A web application that uses the trained model I built in asamyuta-hastas-detection-using-mediapipe to recognize 28 unique hand signs, known as the Asamyuta Hastas, from the Indian classical dance form, Bharatanatyam. This is meant to be an interactive experience and a fun game to test dancers' skills.
Here's what you can do on this platform:
- Detection: Simply make a hasta viniyoga, and the algorithm will detect it.
- Single Player Game: Test your skills as you try to get as many hand gestures right as possible within a 10-second frame.

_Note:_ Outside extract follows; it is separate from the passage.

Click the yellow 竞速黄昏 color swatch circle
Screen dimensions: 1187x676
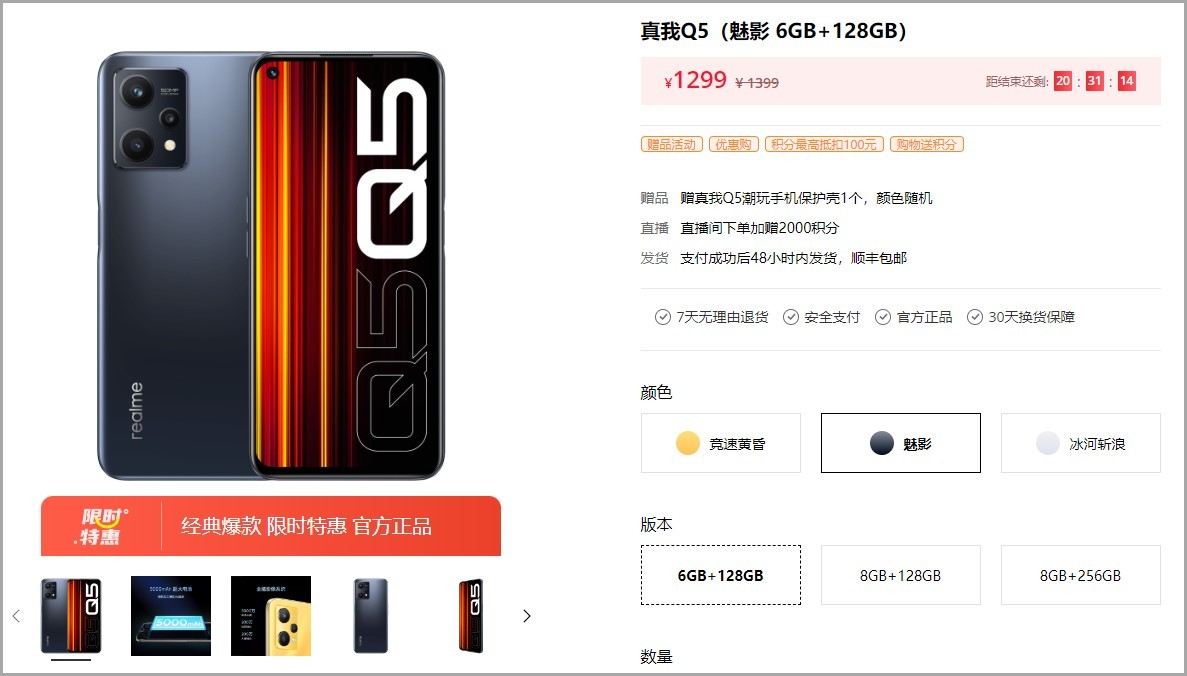pyautogui.click(x=687, y=443)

- Two Player Game: Compete with a friend and see who can nail the most hand gestures in 10 seconds.
asamyuta-hastas-webapp
│ app.py
│ helper.py
│ leaderboard.db
│
├───model
│ keypoint_classifier.tflite
│
├───my-app
│ ├───src
│ │ ├───components
│ │ │ App.css
│ │ │ GamePage.js
│ │ │ HandDetection.js
│ │ │ HowToPlay.css
│ │ │ HowToPlay.js
│ │ │ LandingPage.js
│ │ │ MainApp.js
│ │ │ manymandalas.jpg
│ │ │ MPGamePage.css
│ │ │ MPGamePage.js
│ │ └───... (other directories and files in src)
│ └───... (other directories and files in my-app)
│
└───__pycache__
helper.cpython-39.pyc
Backend: Flask Frontend: React
How I trained the model to recognise the unique hand gesutues is elaborated upon in asamyuta-hastas-detection-using-mediapipe for which I took reference from hand-gesture-recognition-mediapipe repository. Significant modifications were made to cater to the specific needs of recognizing Asamyuta Hastas, including changes in data collection methodology and model architecture.